Défis actuels
L'économie chinoise est confrontée à de multiples difficultés : une crise immobilière qui s'aggrave, des pressions déflationnistes et une demande intérieure faible. En réponse, Pékin a mis en place une série de mesures de relance depuis la pandémie, dans l'espoir de relancer la croissance. Malgré ces efforts, l'indice CSI 300, qui regroupe les valeurs vedettes, est resté enlisé dans un marché baissier prolongé, chutant de plus de 20 % depuis 2020.
À l'automne dernier, les autorités ont dévoilé certaines de leurs interventions les plus agressives à ce jour. Le taux de réserves obligatoires (RRR) et le taux de rachat inversé à sept jours ont été réduits, tandis que l'acompte minimum pour l'achat d'une résidence secondaire a été abaissé. Cela a initialement déclenché un rebond intense, mais de courte durée, les investisseurs nationaux ayant brièvement retrouvé confiance dans la capacité du gouvernement à stimuler la demande.
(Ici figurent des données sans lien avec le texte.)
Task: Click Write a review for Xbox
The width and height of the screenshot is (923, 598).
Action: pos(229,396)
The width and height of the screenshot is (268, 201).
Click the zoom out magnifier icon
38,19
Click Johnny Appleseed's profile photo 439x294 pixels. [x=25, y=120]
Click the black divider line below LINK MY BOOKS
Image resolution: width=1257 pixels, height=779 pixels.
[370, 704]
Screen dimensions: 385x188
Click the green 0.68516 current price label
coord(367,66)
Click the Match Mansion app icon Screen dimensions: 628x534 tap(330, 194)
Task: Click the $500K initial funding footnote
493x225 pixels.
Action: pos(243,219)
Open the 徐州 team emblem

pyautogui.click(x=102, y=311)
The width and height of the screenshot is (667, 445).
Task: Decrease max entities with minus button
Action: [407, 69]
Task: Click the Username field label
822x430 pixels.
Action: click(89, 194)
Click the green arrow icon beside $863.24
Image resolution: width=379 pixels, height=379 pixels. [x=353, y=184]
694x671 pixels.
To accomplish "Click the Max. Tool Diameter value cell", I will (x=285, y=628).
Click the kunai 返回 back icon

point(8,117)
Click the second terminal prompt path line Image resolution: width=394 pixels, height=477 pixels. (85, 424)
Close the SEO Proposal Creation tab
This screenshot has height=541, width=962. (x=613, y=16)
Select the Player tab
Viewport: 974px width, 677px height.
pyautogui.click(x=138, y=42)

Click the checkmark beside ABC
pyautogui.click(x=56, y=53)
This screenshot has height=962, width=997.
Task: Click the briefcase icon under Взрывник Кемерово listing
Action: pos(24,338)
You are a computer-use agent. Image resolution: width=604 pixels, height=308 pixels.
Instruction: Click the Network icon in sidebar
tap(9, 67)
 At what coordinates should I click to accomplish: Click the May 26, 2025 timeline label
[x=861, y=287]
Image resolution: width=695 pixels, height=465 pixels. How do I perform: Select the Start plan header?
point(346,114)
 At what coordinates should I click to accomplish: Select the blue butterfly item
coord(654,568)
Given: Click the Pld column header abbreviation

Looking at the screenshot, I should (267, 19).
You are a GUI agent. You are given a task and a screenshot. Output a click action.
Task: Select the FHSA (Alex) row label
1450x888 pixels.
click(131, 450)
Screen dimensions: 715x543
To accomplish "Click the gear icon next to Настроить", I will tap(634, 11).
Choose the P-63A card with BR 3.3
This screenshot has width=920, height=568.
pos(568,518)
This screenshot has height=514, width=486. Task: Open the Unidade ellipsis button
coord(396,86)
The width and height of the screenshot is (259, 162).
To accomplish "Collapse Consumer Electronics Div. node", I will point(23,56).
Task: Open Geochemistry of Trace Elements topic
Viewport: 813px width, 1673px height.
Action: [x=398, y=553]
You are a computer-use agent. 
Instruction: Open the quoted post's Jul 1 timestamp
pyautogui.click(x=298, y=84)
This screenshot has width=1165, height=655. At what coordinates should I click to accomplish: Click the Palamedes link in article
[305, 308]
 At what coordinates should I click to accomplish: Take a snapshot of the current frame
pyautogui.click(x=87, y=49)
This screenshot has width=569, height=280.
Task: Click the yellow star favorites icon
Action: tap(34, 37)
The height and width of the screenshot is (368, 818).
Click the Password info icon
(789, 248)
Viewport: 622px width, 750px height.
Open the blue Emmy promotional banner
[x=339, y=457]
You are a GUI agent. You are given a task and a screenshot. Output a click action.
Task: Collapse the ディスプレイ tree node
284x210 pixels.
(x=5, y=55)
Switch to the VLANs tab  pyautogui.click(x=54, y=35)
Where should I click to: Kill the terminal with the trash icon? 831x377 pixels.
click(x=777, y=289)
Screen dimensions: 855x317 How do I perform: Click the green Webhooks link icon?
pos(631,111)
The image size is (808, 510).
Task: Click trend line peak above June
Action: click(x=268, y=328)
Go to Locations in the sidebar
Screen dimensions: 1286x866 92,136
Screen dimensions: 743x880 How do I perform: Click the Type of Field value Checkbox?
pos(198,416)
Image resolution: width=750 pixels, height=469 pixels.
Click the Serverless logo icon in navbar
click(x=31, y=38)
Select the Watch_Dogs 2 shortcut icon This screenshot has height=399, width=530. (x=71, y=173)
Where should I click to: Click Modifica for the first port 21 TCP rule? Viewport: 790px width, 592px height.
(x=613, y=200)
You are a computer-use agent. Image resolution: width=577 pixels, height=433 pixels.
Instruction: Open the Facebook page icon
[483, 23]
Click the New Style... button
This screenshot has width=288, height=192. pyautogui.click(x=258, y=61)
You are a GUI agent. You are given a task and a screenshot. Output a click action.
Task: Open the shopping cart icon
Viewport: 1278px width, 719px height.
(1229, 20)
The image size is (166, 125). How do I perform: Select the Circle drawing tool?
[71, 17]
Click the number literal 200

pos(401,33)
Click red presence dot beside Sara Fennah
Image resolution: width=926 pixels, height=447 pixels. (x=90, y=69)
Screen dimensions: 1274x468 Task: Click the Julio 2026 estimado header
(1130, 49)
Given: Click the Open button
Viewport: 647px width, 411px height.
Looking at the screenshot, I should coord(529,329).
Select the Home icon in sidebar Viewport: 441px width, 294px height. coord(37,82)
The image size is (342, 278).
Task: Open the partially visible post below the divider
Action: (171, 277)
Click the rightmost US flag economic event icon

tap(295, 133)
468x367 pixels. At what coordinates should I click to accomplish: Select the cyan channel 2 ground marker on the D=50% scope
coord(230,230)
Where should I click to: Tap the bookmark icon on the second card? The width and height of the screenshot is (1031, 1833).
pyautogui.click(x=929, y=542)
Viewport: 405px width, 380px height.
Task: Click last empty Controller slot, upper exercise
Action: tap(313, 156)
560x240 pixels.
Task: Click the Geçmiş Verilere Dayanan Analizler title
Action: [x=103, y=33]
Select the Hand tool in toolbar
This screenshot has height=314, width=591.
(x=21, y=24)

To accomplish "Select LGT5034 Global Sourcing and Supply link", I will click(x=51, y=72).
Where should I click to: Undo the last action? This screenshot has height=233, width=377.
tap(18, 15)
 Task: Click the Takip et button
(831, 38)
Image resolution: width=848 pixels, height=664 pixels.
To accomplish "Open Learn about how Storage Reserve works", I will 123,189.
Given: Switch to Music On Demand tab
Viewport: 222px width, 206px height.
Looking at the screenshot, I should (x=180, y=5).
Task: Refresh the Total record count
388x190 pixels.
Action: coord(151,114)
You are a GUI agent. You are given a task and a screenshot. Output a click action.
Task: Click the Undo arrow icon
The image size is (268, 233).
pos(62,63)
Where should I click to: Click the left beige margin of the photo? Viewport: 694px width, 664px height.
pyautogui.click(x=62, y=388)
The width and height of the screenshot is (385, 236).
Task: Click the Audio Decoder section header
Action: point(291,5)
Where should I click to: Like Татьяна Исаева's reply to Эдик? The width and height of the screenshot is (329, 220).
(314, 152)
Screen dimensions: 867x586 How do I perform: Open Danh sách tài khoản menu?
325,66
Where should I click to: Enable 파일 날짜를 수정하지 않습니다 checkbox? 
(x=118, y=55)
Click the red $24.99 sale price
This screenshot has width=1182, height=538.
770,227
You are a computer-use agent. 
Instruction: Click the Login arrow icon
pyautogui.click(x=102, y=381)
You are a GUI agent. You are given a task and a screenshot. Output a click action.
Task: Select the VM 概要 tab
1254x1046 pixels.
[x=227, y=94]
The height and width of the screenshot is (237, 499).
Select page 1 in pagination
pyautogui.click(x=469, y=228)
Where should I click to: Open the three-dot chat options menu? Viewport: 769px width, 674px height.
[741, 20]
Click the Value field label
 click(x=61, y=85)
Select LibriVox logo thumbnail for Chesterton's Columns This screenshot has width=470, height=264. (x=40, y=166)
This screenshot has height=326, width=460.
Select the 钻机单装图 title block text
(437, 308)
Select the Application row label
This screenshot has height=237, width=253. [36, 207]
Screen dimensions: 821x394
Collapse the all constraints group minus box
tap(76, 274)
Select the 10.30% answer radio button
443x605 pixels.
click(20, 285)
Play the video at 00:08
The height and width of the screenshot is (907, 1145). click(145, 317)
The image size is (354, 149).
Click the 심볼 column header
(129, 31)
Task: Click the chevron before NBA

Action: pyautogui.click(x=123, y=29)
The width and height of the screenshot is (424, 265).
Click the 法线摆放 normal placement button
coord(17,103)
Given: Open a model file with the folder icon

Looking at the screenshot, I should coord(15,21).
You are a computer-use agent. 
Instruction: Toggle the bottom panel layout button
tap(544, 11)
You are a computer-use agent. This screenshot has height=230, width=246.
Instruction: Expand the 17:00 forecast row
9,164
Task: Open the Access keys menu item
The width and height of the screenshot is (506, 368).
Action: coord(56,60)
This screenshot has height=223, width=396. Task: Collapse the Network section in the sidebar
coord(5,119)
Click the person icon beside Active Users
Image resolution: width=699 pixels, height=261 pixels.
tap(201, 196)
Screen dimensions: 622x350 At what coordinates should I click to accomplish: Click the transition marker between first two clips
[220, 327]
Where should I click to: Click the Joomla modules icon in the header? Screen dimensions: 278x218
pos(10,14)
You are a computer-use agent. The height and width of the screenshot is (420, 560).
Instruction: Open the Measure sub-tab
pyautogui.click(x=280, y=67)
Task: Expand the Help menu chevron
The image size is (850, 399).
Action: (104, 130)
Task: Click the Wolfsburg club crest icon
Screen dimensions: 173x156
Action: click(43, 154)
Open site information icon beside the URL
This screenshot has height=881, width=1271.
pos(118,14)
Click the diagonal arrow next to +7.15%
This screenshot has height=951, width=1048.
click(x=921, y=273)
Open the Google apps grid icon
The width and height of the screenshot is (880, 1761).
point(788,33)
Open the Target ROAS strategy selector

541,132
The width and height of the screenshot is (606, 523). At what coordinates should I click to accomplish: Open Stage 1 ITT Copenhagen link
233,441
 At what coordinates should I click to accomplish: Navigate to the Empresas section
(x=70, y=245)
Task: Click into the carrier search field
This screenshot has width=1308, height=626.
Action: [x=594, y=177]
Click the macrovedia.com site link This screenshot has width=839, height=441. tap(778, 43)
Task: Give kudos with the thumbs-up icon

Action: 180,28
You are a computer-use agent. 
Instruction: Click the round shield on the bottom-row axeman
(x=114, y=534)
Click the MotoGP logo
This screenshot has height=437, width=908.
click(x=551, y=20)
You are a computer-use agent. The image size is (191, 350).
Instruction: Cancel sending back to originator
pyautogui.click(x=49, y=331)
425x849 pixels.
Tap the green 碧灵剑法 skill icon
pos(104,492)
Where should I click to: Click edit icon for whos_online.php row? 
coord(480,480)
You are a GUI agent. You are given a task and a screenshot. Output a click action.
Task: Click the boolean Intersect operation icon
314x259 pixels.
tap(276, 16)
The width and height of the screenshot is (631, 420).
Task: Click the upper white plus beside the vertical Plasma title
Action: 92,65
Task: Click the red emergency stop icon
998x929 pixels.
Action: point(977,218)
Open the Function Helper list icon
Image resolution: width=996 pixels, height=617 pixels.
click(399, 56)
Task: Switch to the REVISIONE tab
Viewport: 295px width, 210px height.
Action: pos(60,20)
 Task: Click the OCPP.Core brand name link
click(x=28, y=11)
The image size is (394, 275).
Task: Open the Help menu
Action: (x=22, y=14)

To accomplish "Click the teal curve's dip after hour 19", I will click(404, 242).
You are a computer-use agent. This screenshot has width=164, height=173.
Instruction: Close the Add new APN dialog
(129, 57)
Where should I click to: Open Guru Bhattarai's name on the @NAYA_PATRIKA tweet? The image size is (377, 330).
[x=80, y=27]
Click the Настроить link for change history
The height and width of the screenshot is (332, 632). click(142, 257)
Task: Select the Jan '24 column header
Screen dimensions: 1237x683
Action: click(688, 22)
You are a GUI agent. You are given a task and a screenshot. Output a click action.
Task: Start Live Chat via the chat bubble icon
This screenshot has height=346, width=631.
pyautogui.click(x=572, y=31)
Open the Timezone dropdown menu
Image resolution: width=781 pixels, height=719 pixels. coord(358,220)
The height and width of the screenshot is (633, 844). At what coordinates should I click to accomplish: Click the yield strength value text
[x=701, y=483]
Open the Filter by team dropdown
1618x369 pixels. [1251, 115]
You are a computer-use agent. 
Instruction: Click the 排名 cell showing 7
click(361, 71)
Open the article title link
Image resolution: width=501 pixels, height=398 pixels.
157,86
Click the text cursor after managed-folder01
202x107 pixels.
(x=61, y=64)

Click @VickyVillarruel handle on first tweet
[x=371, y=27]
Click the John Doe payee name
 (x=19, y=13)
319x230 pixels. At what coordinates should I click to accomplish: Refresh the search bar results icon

Quatre mois plus tard, l'enthousiasme du marché s'est évanoui. Les nouvelles mesures politiques n'ont pas réussi à prolonger la reprise, ce qui a rappelé à certains investisseurs le sentiment de déjà-vu de 2022, lorsqu'un important plan de relance avait initialement fait remonter les actions, avant que le marché ne chute de 14 % au cours des six mois suivants. Aujourd'hui, les craintes déflationnistes et la croissance atone ont poussé les rendements des obligations chinoises à 10 ans à leur plus bas niveau depuis dix ans, sous la barre des 2 %. Même les multiples baisses de taux de la Banque populaire de Chine (PBOC) n'ont guère contribué à relancer les actions. Les prix de l'immobilier érodant le patrimoine des consommateurs, les investisseurs nationaux ont désormais moins d'options pour générer des rendements.